ミサナは拳の上からさらに氷で出来た刃をその拳に纏い強力な二重の爪を俺に飛びかかりながら俺に振り下ろしてくる。


「ああ、確かにこれで終わりだ」


 俺の拳はミサナの顔面ギリギリの所を空振り、ミサナの爪は俺の肩を大きく引き裂いた。


「ぐぁあああああ!!!」


 そして呻いたのはミサナの方だった。


「うぬはこうまでして勝ちたいのか! 拳を振るうと見せかけて相手の眼に砂をかける(・・・・・・・・・)ような真似までして勝ちたいのか!」


 眼を潰されてよろめいたミサナの顎に向かって俺は脚を蹴り上げる。


「俺は別に勝ちたい訳じゃない。ただ死にたくないだけだ」


 顎を蹴る抜いた脚でそのまま鼻先踵落としを食らわす。


 そしてミサナはゆっくりと倒れていった。


「クソ! 身体がふらついて立つことが出来ん! うぬは一体何をしたんだ!」


「説明。面倒。一言で言って脳震盪」


 顎の骨は頭蓋骨の一部である。其処を思いっ切り振動を与えてやれば自然と脳も揺れて勝手に脳震盪を起こす。

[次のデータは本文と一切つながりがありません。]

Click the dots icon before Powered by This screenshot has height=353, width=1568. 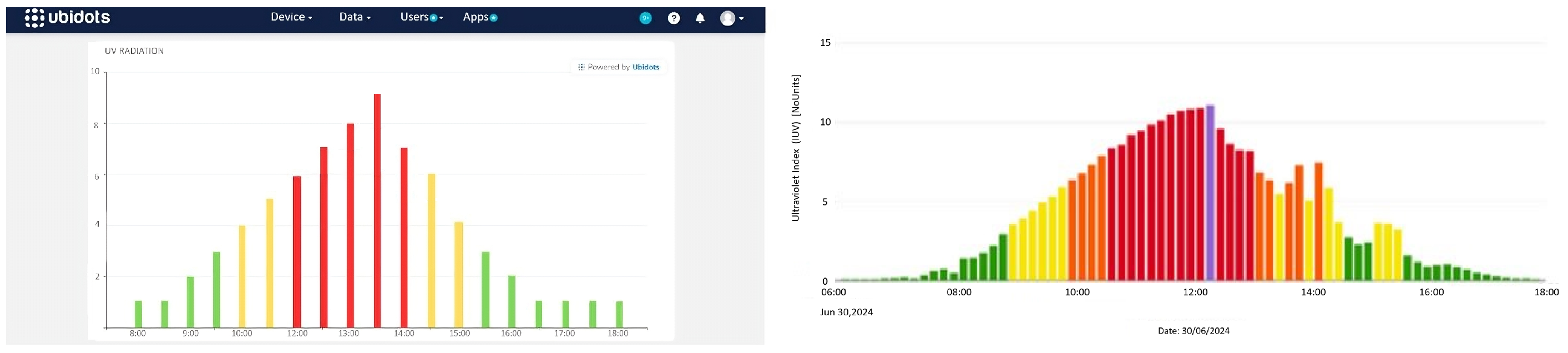(x=581, y=68)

 なんて説明してやるほどを俺は優しくないし、それよりも俺もかなり怪我がヤバい。 アドレナリンが切れかけて痛みは増してくるし、血を流し過ぎたのか身体がフラフラする。


 幸いしてミサナが倒れた事で周りを囲っていた氷の壁は破れている。


「あーああ。さっさと宿に帰って寝よ」


 そして俺はボロボロになった身体を引きずるようにして宿に帰って行った。